## Work request
Check each line of the material, and show the ones that include the word "agent".

## Data listing
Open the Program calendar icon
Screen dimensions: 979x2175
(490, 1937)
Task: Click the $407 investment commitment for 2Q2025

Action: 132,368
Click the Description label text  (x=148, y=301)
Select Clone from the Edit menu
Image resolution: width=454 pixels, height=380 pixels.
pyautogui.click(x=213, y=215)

--

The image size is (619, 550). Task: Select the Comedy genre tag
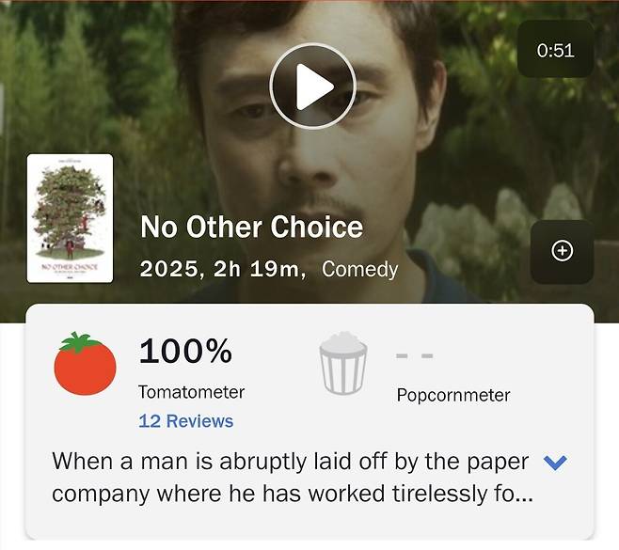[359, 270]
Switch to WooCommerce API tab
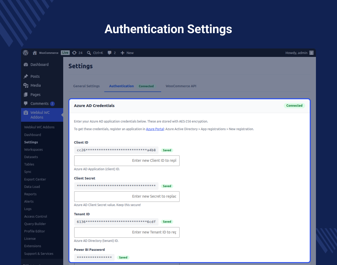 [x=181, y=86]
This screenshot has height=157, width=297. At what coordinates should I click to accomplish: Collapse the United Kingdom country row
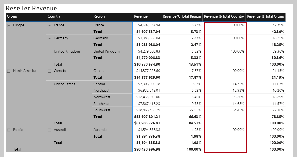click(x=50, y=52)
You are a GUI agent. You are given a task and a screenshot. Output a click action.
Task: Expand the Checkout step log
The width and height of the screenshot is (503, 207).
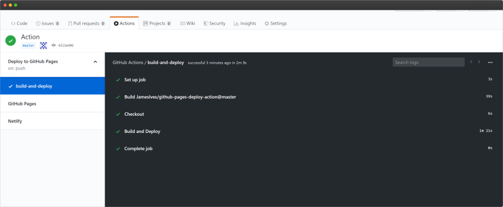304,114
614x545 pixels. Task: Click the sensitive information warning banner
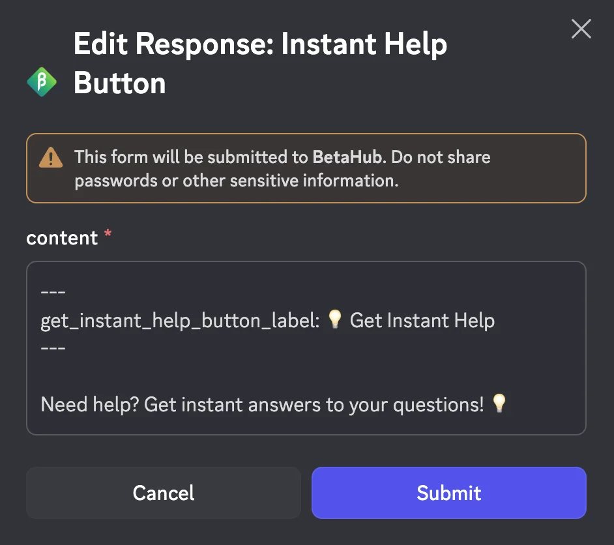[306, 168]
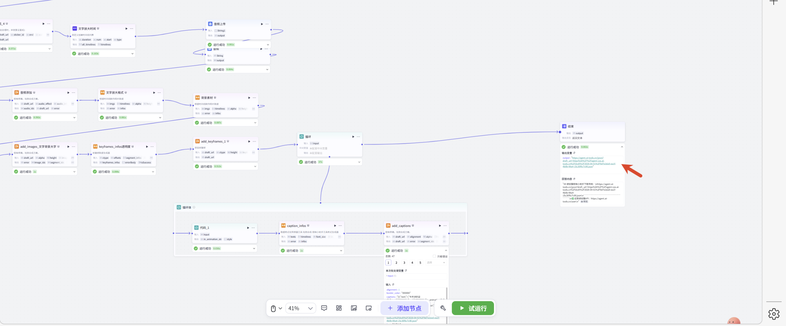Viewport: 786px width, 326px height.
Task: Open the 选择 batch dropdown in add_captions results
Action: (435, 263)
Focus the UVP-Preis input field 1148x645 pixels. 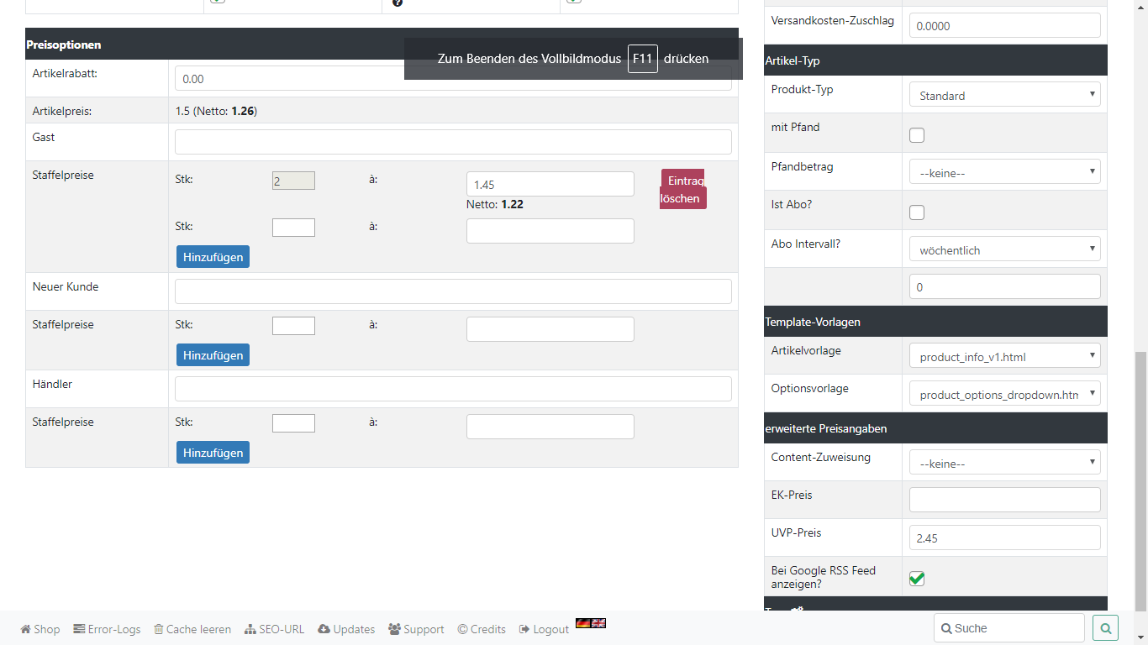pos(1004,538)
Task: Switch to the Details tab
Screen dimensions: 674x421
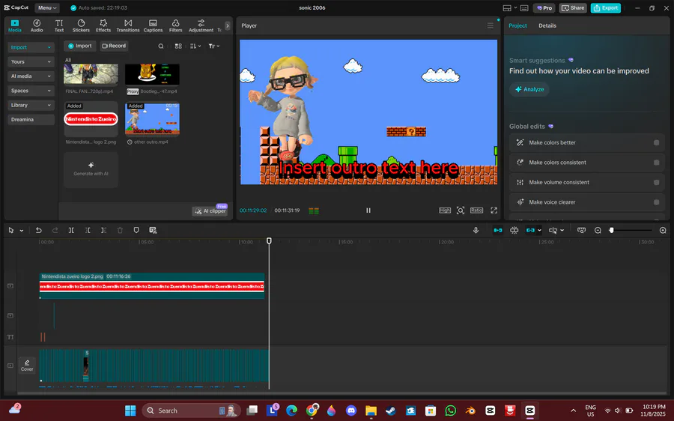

...

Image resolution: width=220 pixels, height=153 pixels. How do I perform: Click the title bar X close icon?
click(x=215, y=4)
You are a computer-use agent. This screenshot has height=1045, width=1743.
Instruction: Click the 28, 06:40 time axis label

## Exercise response
You are a GUI agent. You are given a task and a screenshot. Output a click action.
You are a computer-use agent. This screenshot has height=1045, width=1743.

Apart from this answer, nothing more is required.